What to Consider Before Signing Up for an International Summer Study Program

January 18, 2023

Dance training and a wealth of new experiences: International summer study can mean the best of both worlds. One of the central benefits of a summer intensive—being introduced to people and ideas you wouldn’t encounter at your home studio—expands even more in an overseas program. “Dancers can expect to gain the opportunity of understanding dance from a different perspective, to meet new teachers and a different culture,” says Élisabeth Platel, director of the Paris Opéra Ballet School. To truly be able to benefit from the opportunities presented by an international summer program, dancers need to both prepare in advance and arrive with an open mind, ready to learn.

Embracing New Experiences

Students have the opportunity to sample a school’s offerings—without having to commit to a year away from home—with an international summer program. “The Summer School offers the same teaching as that given to the students of the Paris Opéra Ballet School during the year,” explains Platel, including Baroque dance, folk dance and repertoire specific to the French tradition.

In contrast to the five or six weeks American dancers might be accustomed to spending in a program, international summer intensives instead often last one or two weeks. “My personal feeling is that a course should be an experience or ‘flavor’ of the training methodology on offer,” says Robert Parker, artistic director of Elmhurst Ballet School in the U.K., “a way to learn more about the style and history of dance in that country and learn from a variety of professionals.”

That’s not to say that a shorter program can’t be just as challenging. “The days are packed with activity,” continues Parker, “and although they don’t replicate precisely a typical week at Elmhurst, they certainly provide a taste of the intensity of vocational training and the physical stamina required.
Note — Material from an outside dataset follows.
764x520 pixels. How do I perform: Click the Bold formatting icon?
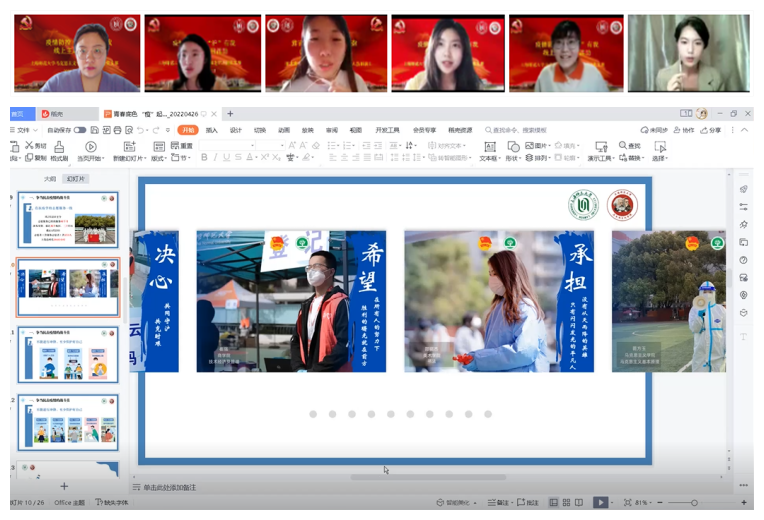[204, 157]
At the end of the week, students are fitter, stronger and more resilient. If students are undecided whether life as a vocational dancer is right for them, this is certainly a good place to start.”
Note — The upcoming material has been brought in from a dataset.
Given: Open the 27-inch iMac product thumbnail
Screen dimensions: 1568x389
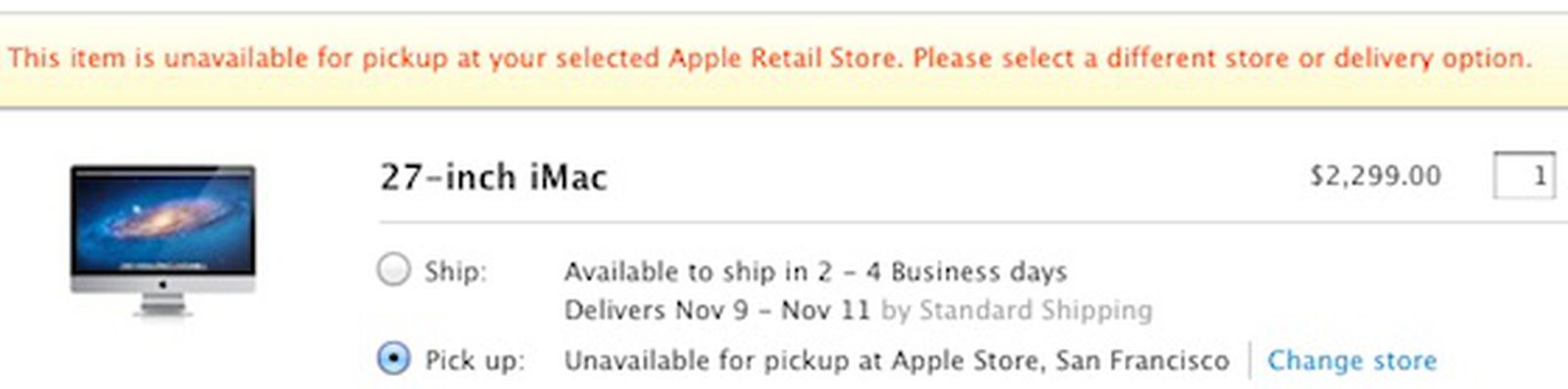Looking at the screenshot, I should (163, 241).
Interested in staying longer? Platel notes that summer at POB should not be considered equivalent to an audition for the year-round program, since whirlwind intensives provide relatively little time for faculty to evaluate students’ potential. On the positive side, dancers can combine multiple international one- or two-week courses into one summer (schedules and budget permitting). Call it a world tour of dance!

a large group of female dancers in a studio standing in 5th position
Class at Elmhurst Ballet School in the U.K. Photo by Alice Gibbons, Courtesy Elmhurst Ballet School.

Culture Shock

So as to better understand the cultural context(s) they’re entering, dancers (and their parents) should do research in advance of a summer program overseas. That said, dance-studio culture largely tracks from one country to another, and English tends to be the working language of summer intensives open to Americans (though applicants should always double-check this detail). Language barriers can present obstacles to extracurricular socializing, however, and different cultures’ attitudes toward handling daily matters like bagging groceries, disposing of trash and recycling, and—a big one in some parts of Europe especially—smoking indoors, can come as a surprise.

Organization and Persistence

Applying to an international summer program might be simpler than you think, as many consist mainly of an application form and dance photos. From there, keep in mind that international programs vary widely in their schedule of fees and means of accepted payment—and that some institutions are not set up to seamlessly accommodate application materials or funds sent from abroad. To keep pace with deadlines and minimize stress, communicate frequently with program staffers.

Speaking of fees, take heart: Even for dancers of limited budgets, a summer of study abroad may well be in reach. As in the U.S., full scholarships covering tuition, room and board, and outside-of-studio activities are often available to talented students. To avoid sticker shock, “I would always advise to research what the tuition cost covers and whether there may be additional costs not included in the package,” Parker says. “We would prefer to work with parents to enable their child to attend the course and follow their passion. If in doubt, please pick up the phone.” Unless you try, you’ll never know what international dance adventures might be within your grasp.